Starting a Practice: How to Develop a Budget
When starting up a practice, establishing a sensible budget is a primary concern. You need one that both launches the operation safely and serves it well going forward. Every budget has two sides: cost and revenue. Let’s take a look at both.
Defining your operational costs
Practice costs loosely break into three categories: space, equipment and staffing. You’ll need to determine expenses for the first six months and what you’ll need by the end of the first year. Decide:
- The type of practice you want,
- How much space you need and its location,
- What type of equipment you’ll need,
- Whether you plan to rent or own equipment, and
- Whether you plan to rent or own your space.
Another significant consideration is the type and number of staff, how much to pay them, and what benefits you’ll offer. Determining appropriate and competitive compensation can be challenging. Create job titles and descriptions to compare to Department of Labor data, as well as local and regional data. Create a range of compensation amounts, not a fixed number, because you’ll need to pay based on experience.
Benefits can be a complicated issue, too — especially with the uncertain health care market. Typically, it’s wise to rely on local standards as a benchmark, which will require talking to colleagues in the area.
Other costs to anticipate include outlays for marketing and advertising, different forms of liability insurance, facility repairs and maintenance, postage, contract management services, billing, security, medical waste disposal, and communications and technology.
The Medical Group Management Association has benchmarking data on specialties.
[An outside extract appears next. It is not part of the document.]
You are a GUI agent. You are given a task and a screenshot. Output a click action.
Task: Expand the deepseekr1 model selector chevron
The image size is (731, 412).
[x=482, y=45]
It also has calculators for determining budgets and expenses compared to the national average. Various professional organizations within your specialty typically have benchmarking data as well.
Minding your personal expenses
Your own personal expenses also affect your practice budget. These typically consist of mortgage or rent; car payments, gas and insurance; credit card debts and other loan payments; and essentials such as food and utilities.
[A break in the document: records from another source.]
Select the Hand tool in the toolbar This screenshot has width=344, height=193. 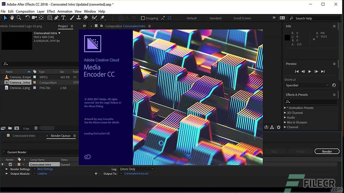click(12, 18)
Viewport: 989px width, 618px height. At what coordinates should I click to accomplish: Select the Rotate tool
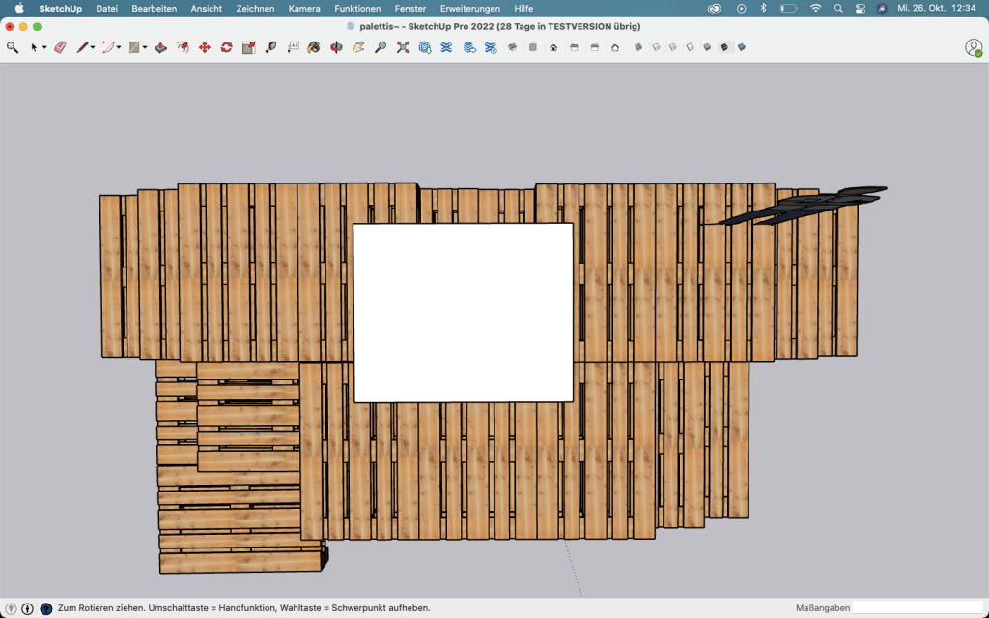click(226, 46)
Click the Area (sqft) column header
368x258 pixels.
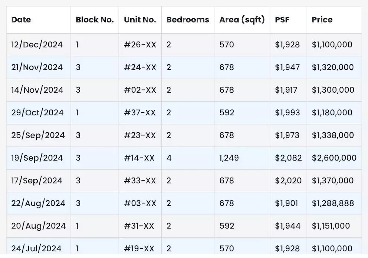242,20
So, for example, you might calculate that it will take $15,000 per month to run your practice. At the same time, your personal budget is $6,000 per month or, in total, $21,000 per month.
Estimating your revenue
On the revenue side, you’ll need to estimate how much you’re likely to be paid for each patient.
For instance, if you plan to collect $100 per patient visit, you’ll need at least 210 patient visits per month to meet the aforementioned $21,000 per month budget. With this established, you can calculate whether you have enough funds in your budget to make contacts and develop referral sources to generate 210 patients per month via advertising, marketing and communications.
Getting off on the right foot
Clearly, some aspects of your budget will be decided by your practice’s economics and your own philosophy. Others will be set by your local economy and what the competition is for good employees in your area. Work with your CPA and banker to develop a solid budget that gets your practice off on the right foot.